La plainte initiale pour harcèlement sexuel a été déposée par JL à la suite d’un geste inapproprié de KB qui, sur le lieu de travail, lui a donné une tape sur la fesse gauche en riant. En vertu de l’article 3 de la Loi sur l’égalité en matière d’emploi (EEA), la Cour s’est référée au Code de bonnes pratiques relatif au traitement des cas de harcèlement sexuel en milieu professionnel. Ce Code définit le harcèlement sexuel comme « un comportement importun de nature sexuelle portant atteinte aux droits d’un salarié et constituant un obstacle à l’égalité sur le lieu de travail ». Il identifie quatre éléments permettant d’établir un cas de harcèlement sexuel : (1) un harcèlement fondé sur un motif interdit, tel que le sexe ; (2) un comportement importun ; (3) la nature et l’intensité de ce comportement ; et (4) son impact sur la personne concernée. Après avoir établi que le harcèlement sexuel pouvait donner lieu à une plainte fondée sur la EEA, la Cour a examiné si les conclusions de l’arbitre confirmaient la version des faits présentée par JL. En s’appuyant sur la jurisprudence, elle a rappelé que, face à des versions contradictoires d’un même événement, il convenait d’évaluer la crédibilité des témoins, leur fiabilité et la vraisemblance de leurs récits respectifs. À l’issue de l’analyse de l’ensemble des preuves, la Cour a jugé raisonnable la conclusion de l’arbitre selon laquelle la version des faits de JL devait être retenue. Elle a donc confirmé que JL avait bien été victime de harcèlement sexuel.
En examinant la question de savoir si l’arbitre avait raison de tenir Shoprite pour responsable au titre de l’article 60 de la EEA, le tribunal du travail a cité une interprétation large de cet article, estimant que la responsabilité est engagée lorsque l’employeur ne prend pas toutes les mesures nécessaires pour éliminer la discrimination et ne fait pas tout ce qui est raisonnable pour empêcher la poursuite de la discrimination. Les facteurs pertinents pour les plaintes pour harcèlement sexuel sont les suivants : l’employeur a-t-il été informé de l’incident, n’a-t-il pas consulté toutes les parties concernées et n’a-t-il pas veillé à ce que ses employés n’agissent pas en violation de la EEA? La Cour a estimé que (1) Shoprite n’avait pas mené une enquête adéquate et équitable ; (2) la direction avait terni la neutralité de l’enquête, et (3) l’enquête menée n’avait pas fait ce qui était raisonnablement nécessaire pour traiter la plainte de harcèlement sexuel ; la Cour a estimé que les conclusions de l’arbitre en matière de responsabilité devaient être maintenues.
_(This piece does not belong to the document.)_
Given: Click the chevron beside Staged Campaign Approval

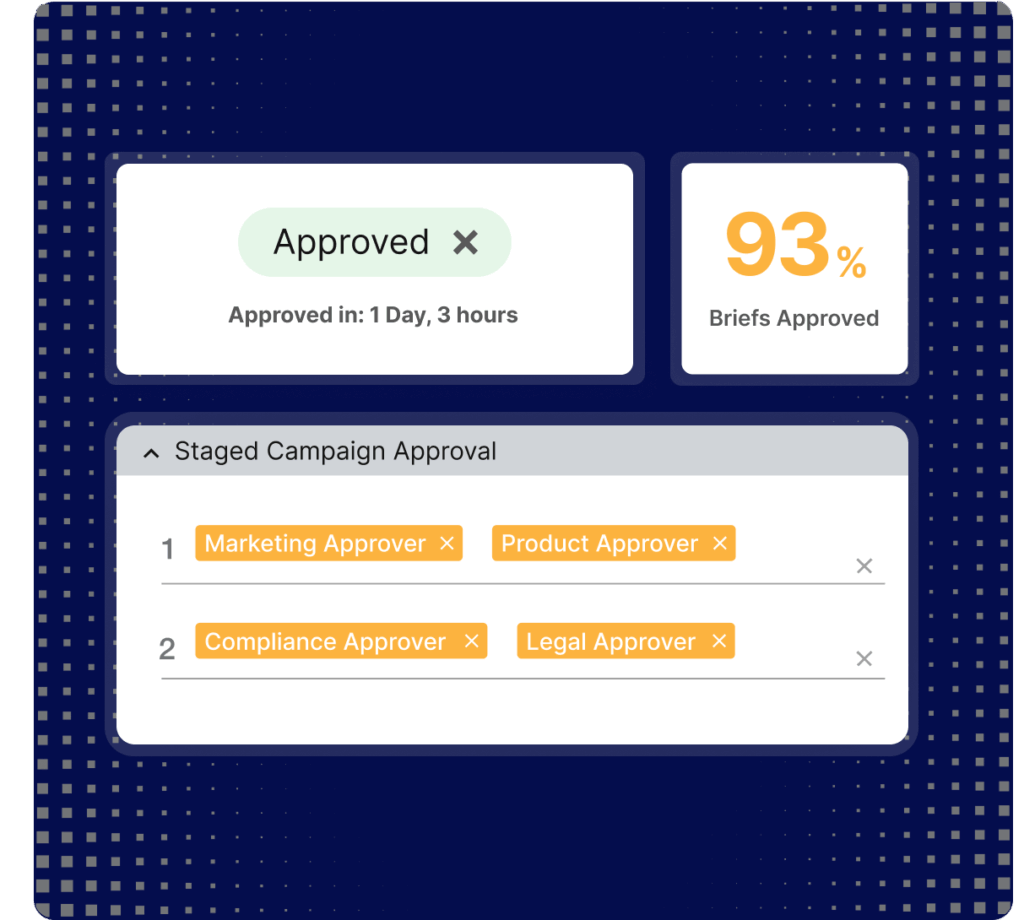Looking at the screenshot, I should point(150,452).
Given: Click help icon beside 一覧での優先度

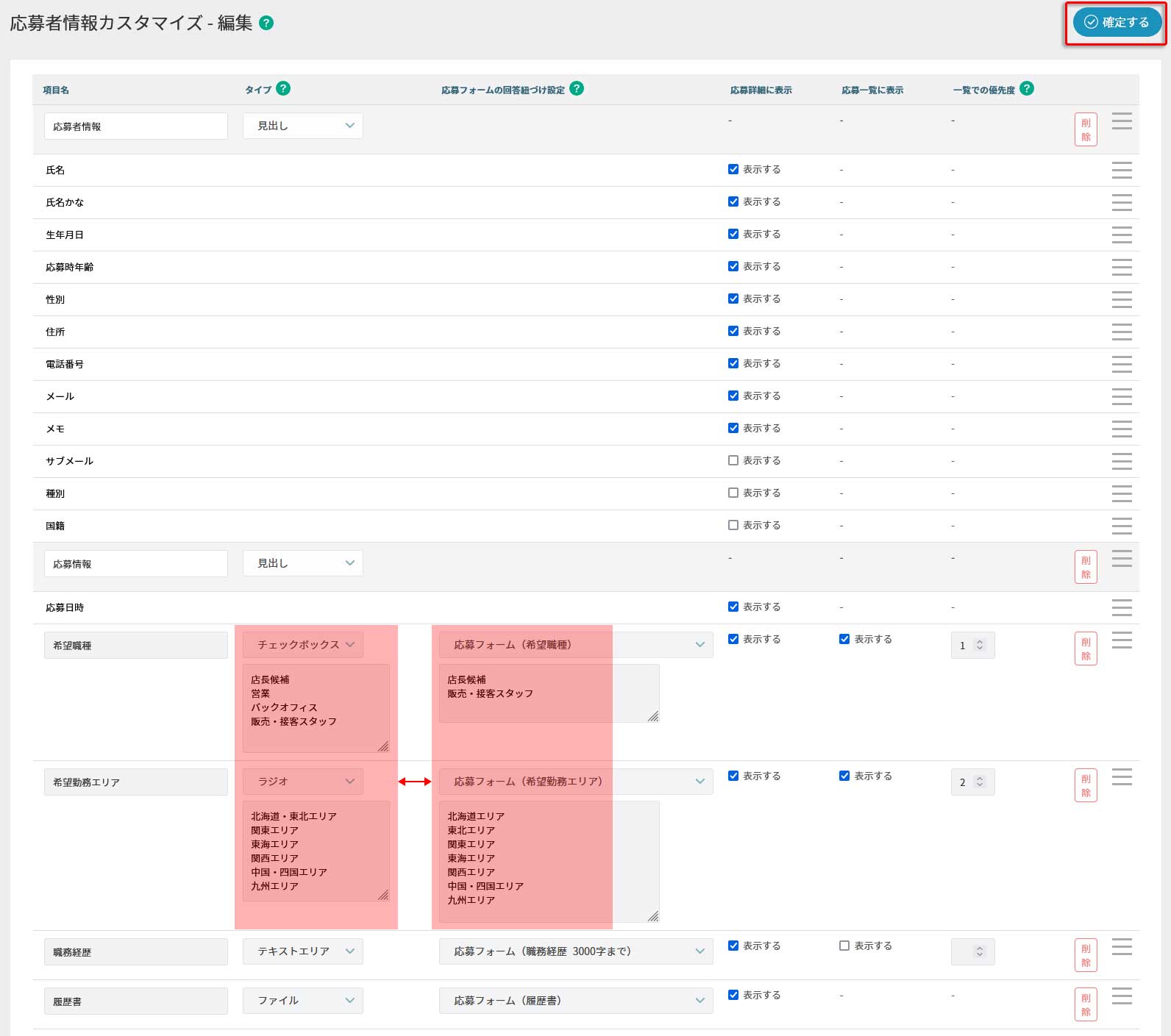Looking at the screenshot, I should coord(1027,88).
Toutefois, la Cour a revu à la baisse le montant de l’indemnité accordée à JL, après avoir comparé le cas à des décisions similaires et pris en considération l’argument de Shoprite selon lequel l’incident de harcèlement sexuel était isolé, et que l’entreprise avait réagi rapidement pour y remédier.
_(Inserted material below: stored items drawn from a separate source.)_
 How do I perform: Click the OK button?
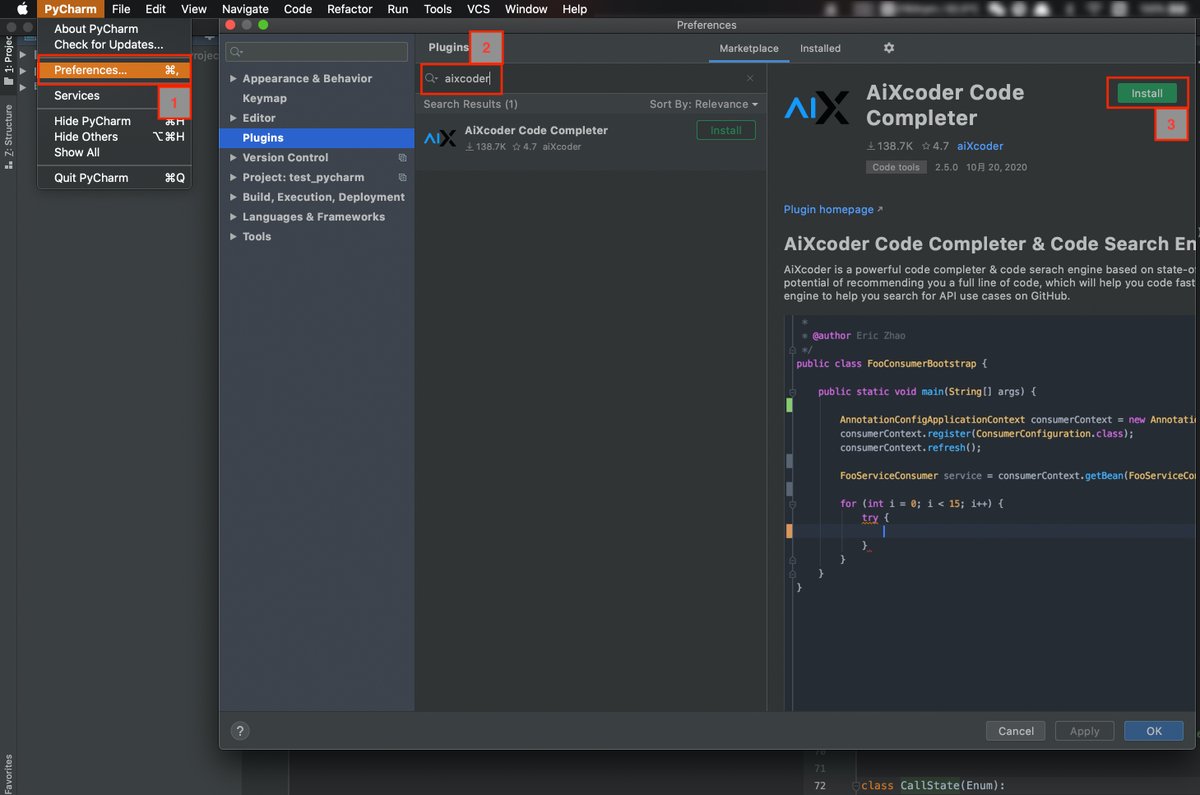click(1153, 731)
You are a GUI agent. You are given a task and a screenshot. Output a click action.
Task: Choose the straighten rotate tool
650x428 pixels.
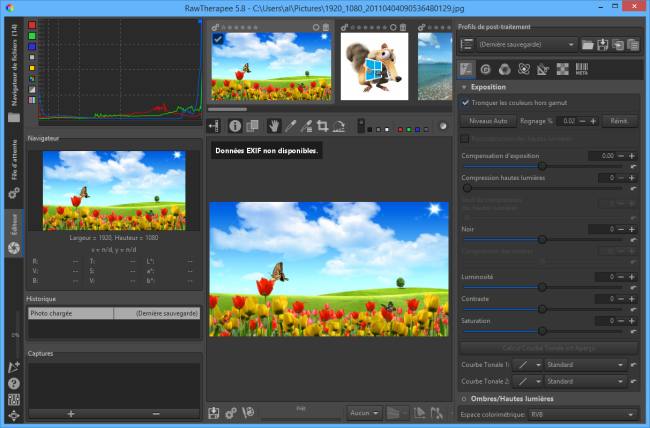pos(340,126)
La Cour s’est également penchée sur la suspension préventive de JL. Elle a estimé que cette mesure était fondamentalement injuste, d’autant plus que KB, l’auteur du harcèlement, n’avait pas été suspendu. S’agissant de la plainte pour licenciement implicite, la Cour n’a pas retenu le raisonnement de l’arbitre selon lequel la culpabilité de JL avait été présumée, et que sa démission avant la fin de la procédure disciplinaire suffisait à établir un licenciement implicite.